Saturday, September 03, 2005


I have always looked at natural disasters and mass tragedy around the world and thanked God that it wasn't near me and didn't involve anyone I know. This week that all changed.

I was still on my road trip when the storm hit. I knew there was a hurricane coming, and that was about it. I didn't know the severity, I didn't know exactly where it was supposed to hit. It wasn't until Monday night/early Tuesday morning when I was driving back to Maine that I even realized anything major had happened, and even then I was so incoherent it didn't really register until Tuesday when I saw the news on in the wardroom. My first thought was oh my god. I know people there. My USNA roommate, Melanie, was born and raised in New Orleans, and about 80% of her family still lives there. Or at least did before last weekend. I immediately went to try to call her, text her, anything to get through to her, and finally, on Thursday afternoon, I heard back.

Everyone was out safely, thank God. One family had ridden out the storm, but had left before the levee broke on Monday. Unfortunately, the levee broke fairly close to where Mel's stepdad ony, his girlfriend, and his mother all live. None of her family think they have anything left, as anything that may have been spared by the floods was probably not spared by the looters.

But they are the lucky ones. They had the means and the common sense to get out. They have insurance, so that someday, months from now, when they are finally able to go back in and assess the damage, they can rebuild, they can start over. They have family outside of New Orleans that loves them and will take care of them until that time starts.
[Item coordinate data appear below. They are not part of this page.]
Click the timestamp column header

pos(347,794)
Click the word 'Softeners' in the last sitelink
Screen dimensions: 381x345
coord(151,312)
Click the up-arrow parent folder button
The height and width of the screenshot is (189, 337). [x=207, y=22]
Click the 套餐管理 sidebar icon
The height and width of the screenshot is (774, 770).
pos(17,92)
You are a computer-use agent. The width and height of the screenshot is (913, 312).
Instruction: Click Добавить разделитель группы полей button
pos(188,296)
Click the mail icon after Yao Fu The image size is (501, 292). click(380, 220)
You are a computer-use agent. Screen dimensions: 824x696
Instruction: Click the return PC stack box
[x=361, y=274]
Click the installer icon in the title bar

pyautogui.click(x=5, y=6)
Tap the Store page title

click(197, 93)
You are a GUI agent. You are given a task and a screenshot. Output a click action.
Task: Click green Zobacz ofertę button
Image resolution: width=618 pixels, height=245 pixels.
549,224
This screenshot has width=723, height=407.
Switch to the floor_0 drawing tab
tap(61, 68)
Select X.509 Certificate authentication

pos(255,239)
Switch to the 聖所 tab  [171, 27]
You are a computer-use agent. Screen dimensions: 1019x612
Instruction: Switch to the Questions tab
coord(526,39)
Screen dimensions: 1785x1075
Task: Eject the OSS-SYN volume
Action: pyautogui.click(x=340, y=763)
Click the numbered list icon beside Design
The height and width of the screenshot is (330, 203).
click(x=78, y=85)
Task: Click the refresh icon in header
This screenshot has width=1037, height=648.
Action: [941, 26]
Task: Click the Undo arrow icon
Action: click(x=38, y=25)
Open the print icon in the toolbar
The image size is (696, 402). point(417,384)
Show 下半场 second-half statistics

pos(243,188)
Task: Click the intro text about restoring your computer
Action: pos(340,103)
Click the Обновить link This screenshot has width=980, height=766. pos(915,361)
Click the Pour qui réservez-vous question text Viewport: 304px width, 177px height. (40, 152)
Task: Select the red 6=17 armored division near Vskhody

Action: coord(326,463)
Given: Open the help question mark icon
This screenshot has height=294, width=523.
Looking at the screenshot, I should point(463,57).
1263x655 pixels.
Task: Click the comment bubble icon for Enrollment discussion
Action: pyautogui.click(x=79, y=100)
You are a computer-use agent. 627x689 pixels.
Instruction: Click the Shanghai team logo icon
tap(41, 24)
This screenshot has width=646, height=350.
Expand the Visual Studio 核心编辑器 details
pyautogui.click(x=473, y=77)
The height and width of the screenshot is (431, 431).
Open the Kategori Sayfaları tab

My thoughts and prayers are with them, but even more so for those who are much less fortunate. Those who truly believe they did not know the levee could break. Those who had no way to get out of New Orleans before the storm, and nowhere to go if they did. Those, who by losing all of their physical possessions, have lost all hope because they can never rebuild. And, most of all, those who have lost loved ones. Those who were not able to get out at all.

New Orleans was one of my favorite places in the world, and it saddens me to see it in the state that it is in now. All I can do to help now is make a donation. Others can volunteer to go help, others can knit quilts and clothes. I ask everyone to do what they can. This is us, this is our nation, our home, our people. If we can take care of the rest of the world as we have in the past, this should be easy.

1 comment:

Mollina said...

We do have to take care of our own. It saddens me to think that we can reach out and take care of others so easily around the world, much easier than our own brothers and sisters in our own country. I forgot Mel is from New Orleans. She and her family are in my prayers. "The rains came down and the floods came up." All we can do is pray, and pray that this disaster will bring people closer to God, b/c He's the only one who can bring the city out of this horrible tragedy with any kind of hope. No amount of money can do that.